El flagelo de la pobreza

171016El 17 de octubre se recuerda el “Día Internacional para la Erradicación de la Pobreza”, y que desde su declaración en 1993 por la Asamblea General de las Naciones Unidas (ONU), tiene el propósito de promover mayor conciencia sobre las necesidades de erradicar la pobreza y la indigencia en todos los países, en particular en los países en desarrollo.

Hace un par de semanas hemos sido sorprendidos como argentinos con la noticia de que en nuestra Patria uno de cada tres hermanos nuestros viven en situación de pobreza y padecen necesidades. Más allá de quedarnos en la sorpresa y el escándalo, considero que es una oportunidad para unirnos, buscando soluciones y respuestas a favor de tantos hermanos, que padecen situaciones de pobreza y marginalidad.

Frente a este informe, que pone en el tapete la pobreza, hemos visto actitudes y respuestas muy variadas de los distintos sectores de nuestra sociedad. Una buena parte de ella trata de encontrar un culpable de esta situación que nos golpea: algunos creen que es el resultado de la mala gestión del pasado, otros la atribuyen al gobierno actual, otros a las empresas, a la inflación, a la crisis económica, etc. Pero la realidad, es que cuando más nos quedamos en esta actitud más se alejarán las soluciones, porque el camino de superación de la pobreza y marginalidad, depende de una búsqueda de soluciones entre todos, haciéndonos responsables del bienestar de todos.

La pobreza tiene su impacto en todas las dimensiones de la vida y de la sociedad, y cuando miramos la realidad nos damos cuenta de la necesidad de un verdadero compromiso de todos. En la humanidad, más de mil millones de personas viven con menos de un dólar al día. Otros 2,7 millones de personas sobreviven con menos de dos dólares al día. Cada año, seis millones de niños mueren por desnutrición antes de cumplir cinco años. Más de 2,6 millones de personas no tienen saneamiento básico, y más de mil millones de personas no tienen fuentes seguras de agua potable. Un tercio de las muertes, alrededor de 18 millones de personas al año o 50.000 por día, se deben a causas relacionadas con la pobreza. Cada año, más de 10 millones de niños mueren de hambre y enfermedades evitables, es decir, un niño cada 3 segundos. (Datos del Proyecto Milenio de la ONU)

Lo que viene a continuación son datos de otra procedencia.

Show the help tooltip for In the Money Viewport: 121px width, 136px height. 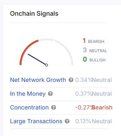[x=50, y=94]
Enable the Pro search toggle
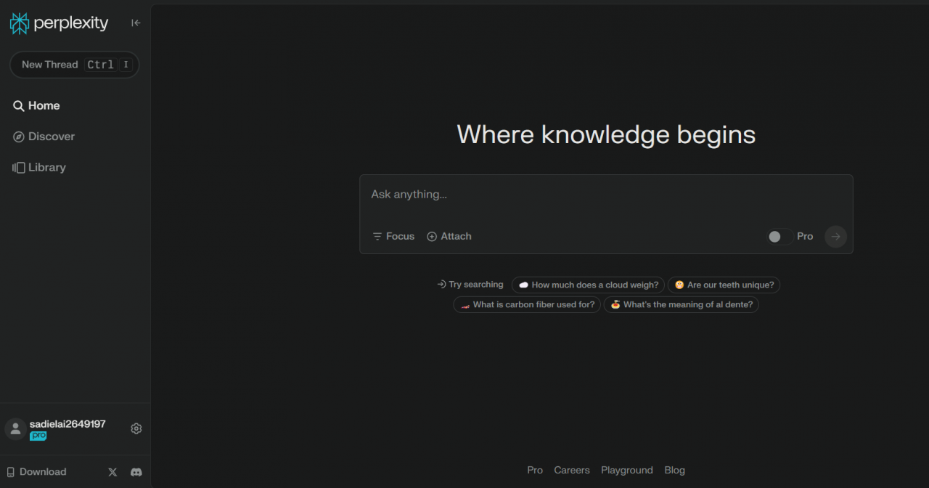This screenshot has width=929, height=488. click(779, 237)
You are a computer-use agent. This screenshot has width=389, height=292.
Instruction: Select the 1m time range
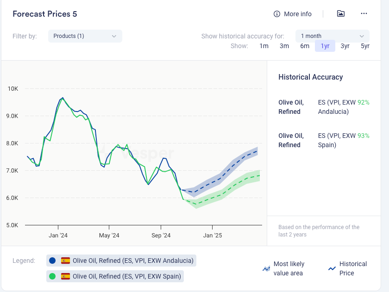(264, 46)
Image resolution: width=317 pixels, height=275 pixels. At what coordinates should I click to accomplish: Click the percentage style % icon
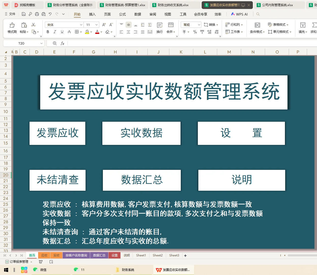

Somos parte de esta realidad mundial y una gran parte de las personas que viven estas necesidades están entre nosotros. No son condiciones lejanas, sino hermanos con quienes convivimos diariamente. Que esta conmemoración del “Día Internacional para la Erradicación de la Pobreza” sea un llamado que nos impulse a tomar consciencia desde las escuelas, lugares de trabajo, espacios comunitarios y pensar propuestas superadoras desde el compromiso y la solidaridad. Como sociedad podamos unirnos en el compromiso de la educación, contribuir con ejemplos de buenas prácticas, buscar proyectos de desarrollo local, centros de salud, desarrollo de viviendas, etc.

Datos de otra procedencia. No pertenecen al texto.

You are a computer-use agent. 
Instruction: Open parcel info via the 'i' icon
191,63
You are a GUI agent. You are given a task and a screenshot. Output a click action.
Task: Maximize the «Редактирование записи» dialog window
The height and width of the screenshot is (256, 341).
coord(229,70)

Que como sociedad, dejemos de una buena vez los lindos discursos, y tengamos una mirada más amplia, que no favorezca estrictamente mi ventaja económica, sino que podamos unirnos entre todos, la Nación, las provincias, los municipios, las empresas, los sindicatos, los ámbitos públicos y privados, las ONGs, y las distintas instituciones del país, para encontrar vías de solución a las necesidades y no dejar a tantos argentinos fuera del sistema de una vida digna. Como nos decía el Papa Francisco: “Pongámonos de una vez el país al hombro, no en el hombro de los otros, en mis hombros y en el de todos”.